05 May Ministry calls for allowing private investment in power transmission
The Ministry of Industry and Trade wants private investments allowed in power transmission, now a state monopoly, as demand surges in a booming economy.
It has proposed that the new Public-Private Partnership (PPP) Bill should have provisions allowing private companies to invest in transmission lines and substations connecting power plants with the national grid.
The National Power Transmission Corp has supported the proposal, but wants a clear distinction between transmission to and from the national grid.
Onward transmission from the grid and distribution to consumers must remain a state monopoly to ensure energy security, it said.
The PPP draft law is set to come up at the National Assembly for discussion in summer.

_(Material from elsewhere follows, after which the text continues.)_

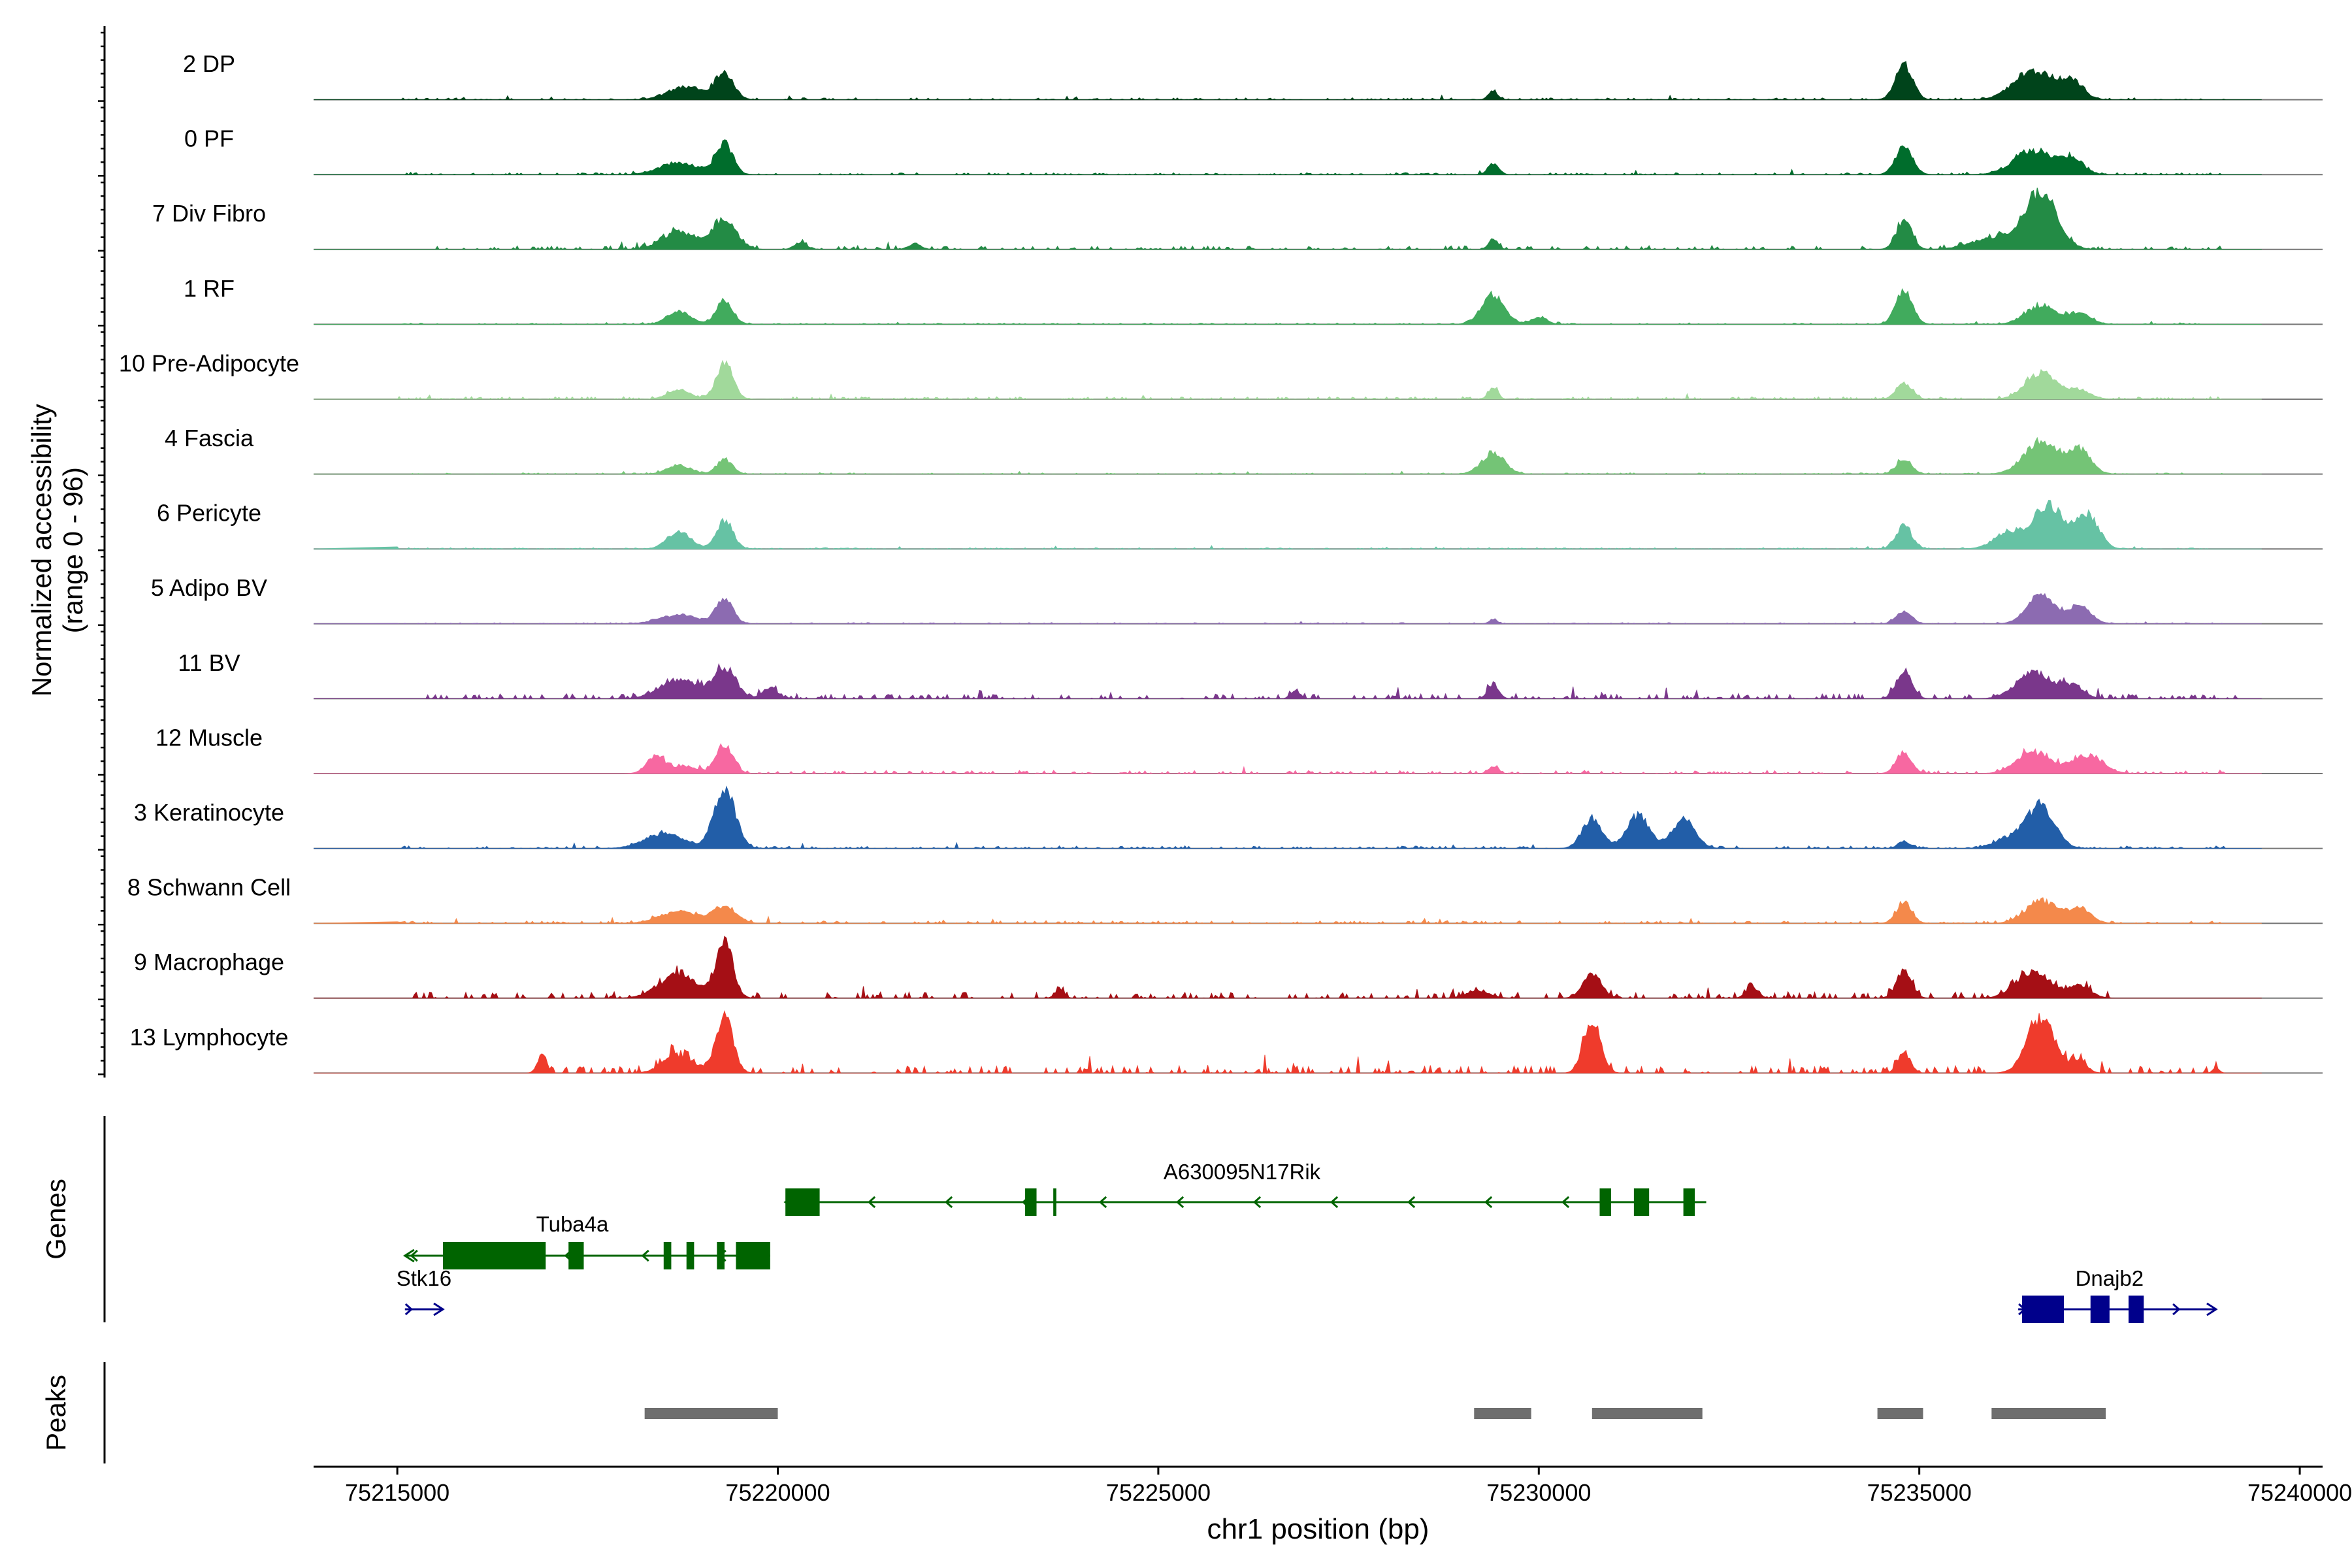 This screenshot has height=1568, width=2352. Describe the element at coordinates (1242, 1172) in the screenshot. I see `gene-label: A630095N17Rik` at that location.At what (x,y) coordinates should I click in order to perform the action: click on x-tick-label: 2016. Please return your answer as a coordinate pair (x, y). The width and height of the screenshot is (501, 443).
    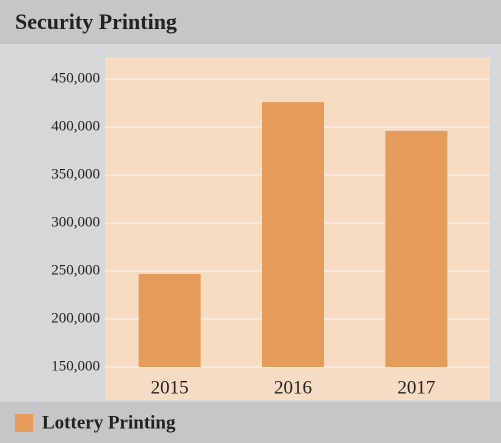
    Looking at the image, I should click on (293, 388).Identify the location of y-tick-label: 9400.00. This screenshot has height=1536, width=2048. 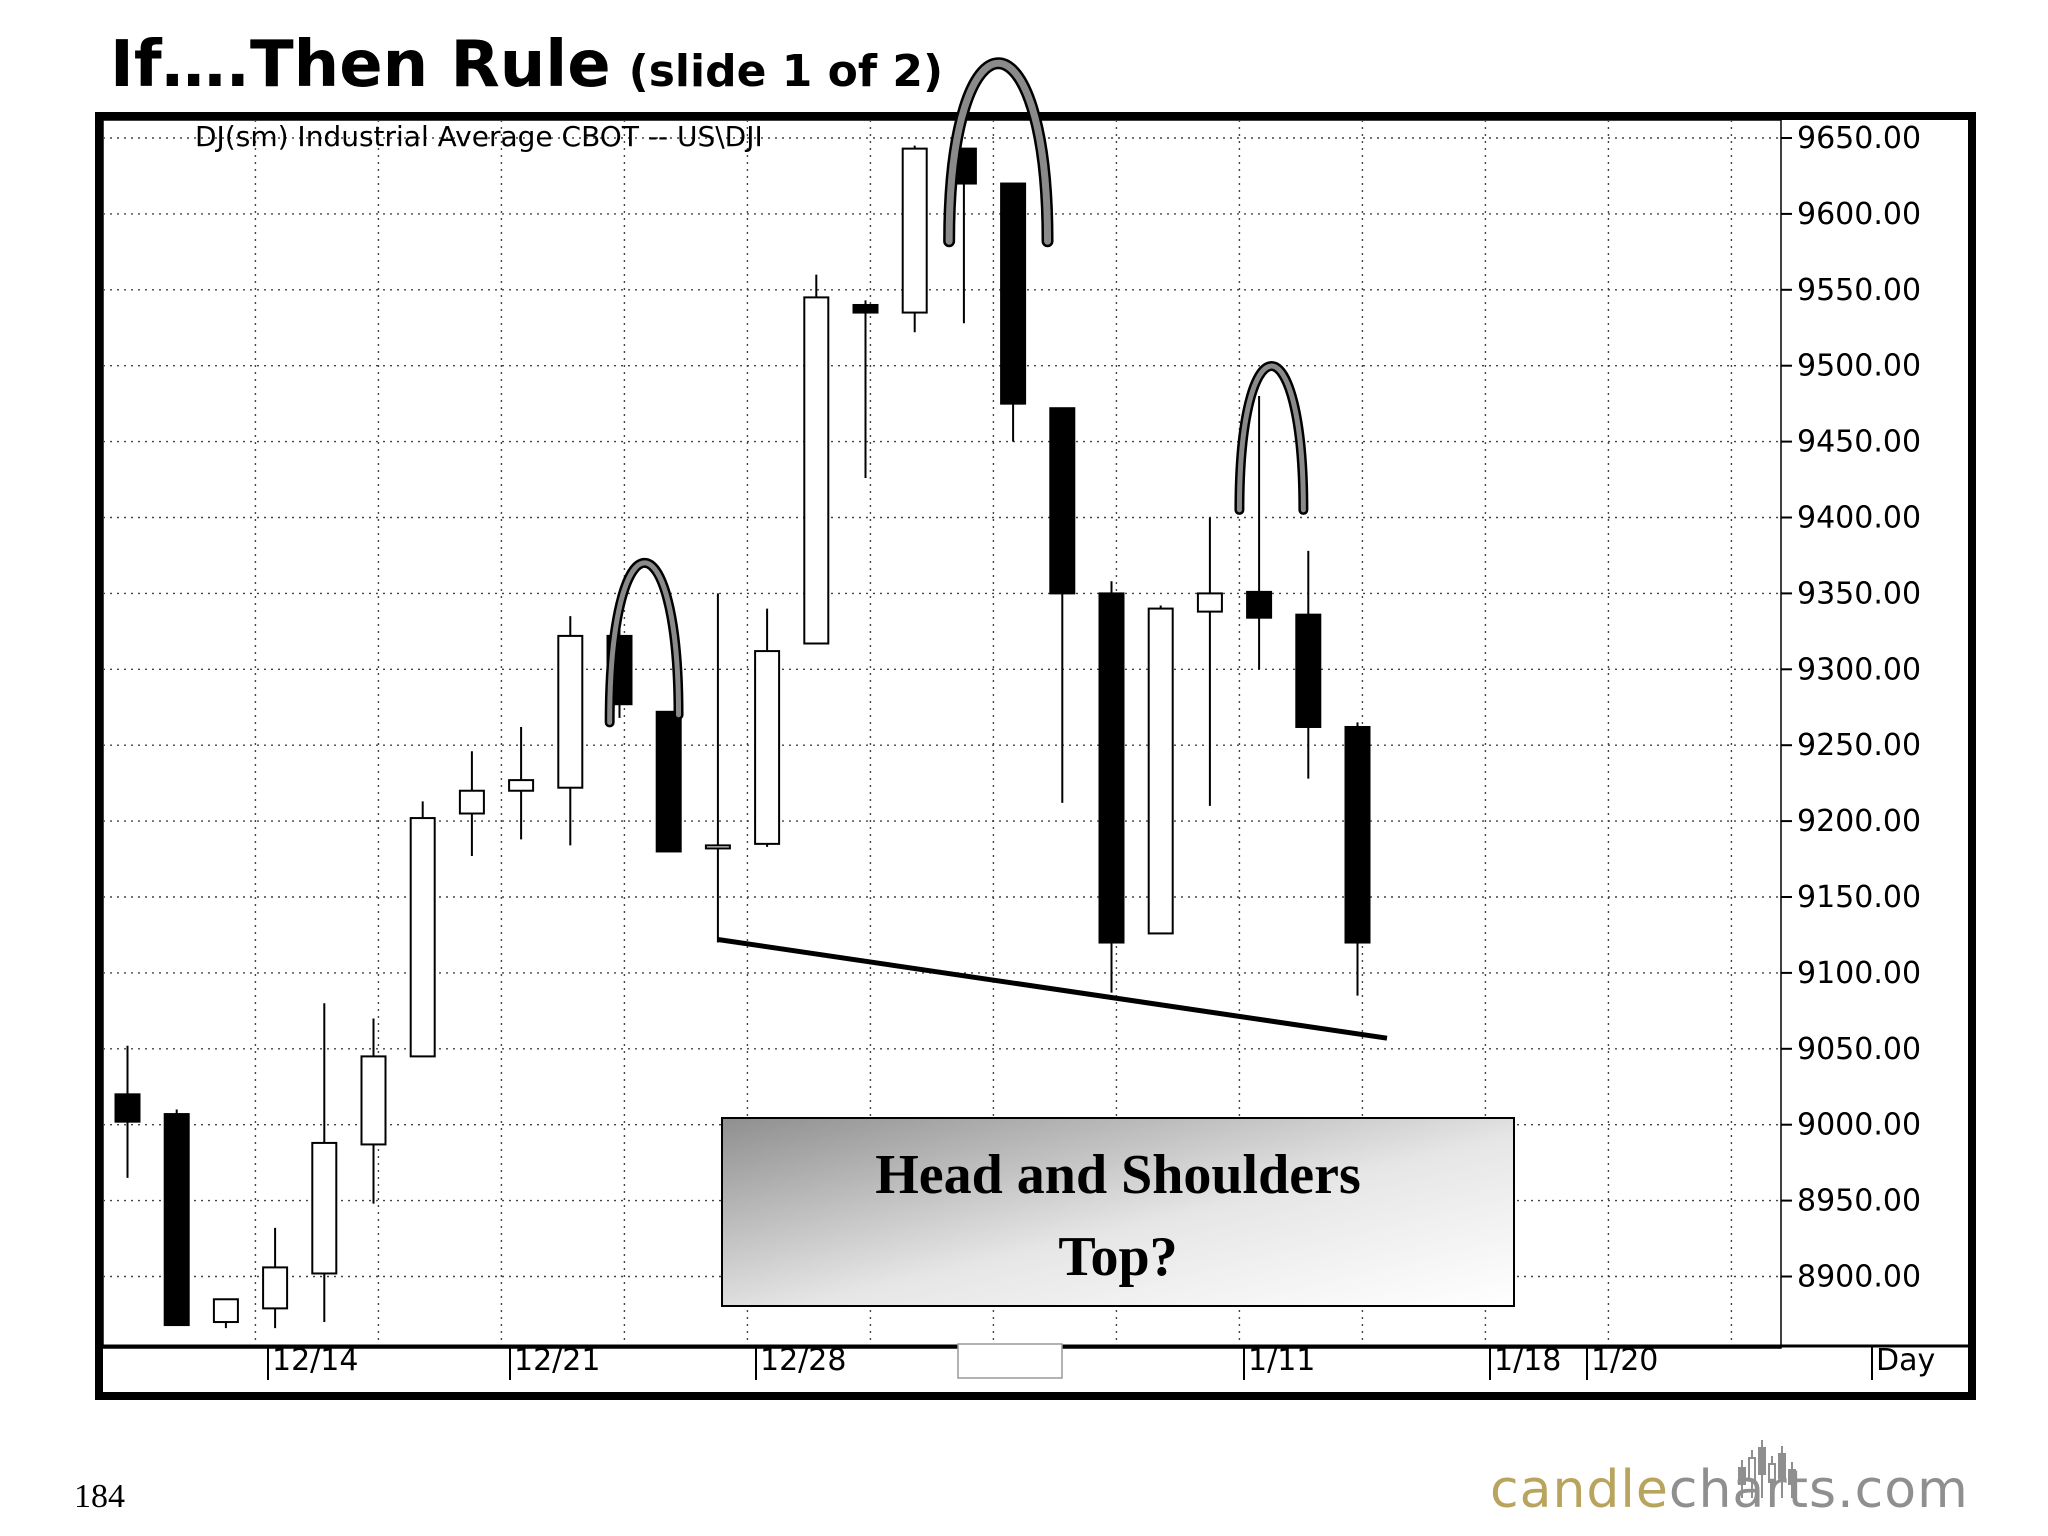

In March authorities of the central Ninh Thuan Province gave approval to the private investor of a solar farm to build a substation and install transmission lines to connect the 450MW plant with the grid.
The company, Trungnam Group, plans to spend near VND14 trillion ($596 million) to build the plant, a 500kV substation, and install the 500kV and 220kV transmission lines, with construction to start this quarter and finish at the end of the year.
It is the first time a private company has received a license for this, a task traditionally done by state-owned Vietnam Electricity (EVN). For other companies to invest in this area, new regulations are needed in the PPP law.
Vietnam, one of the fastest-growing economies in Southeast Asia, has been seeking to increase its power generation capacity to meet rising demand, with priority on renewable energy.
Ninety-one solar farms with a total capacity of 4,550 MW began operating last year, overloading the national grid and underlining the need to upgrade the transmission infrastructure.
Solar power output in the first quarter of 2020 surged 28 times year-on-year to 2.3 billion kWh, and along with wind power accounted for 4.8 percent of total generation of 57.3 billion kWh.
Coal-fired plants accounted for 59.2 percent followed by gas plants, hydropower, and renewables.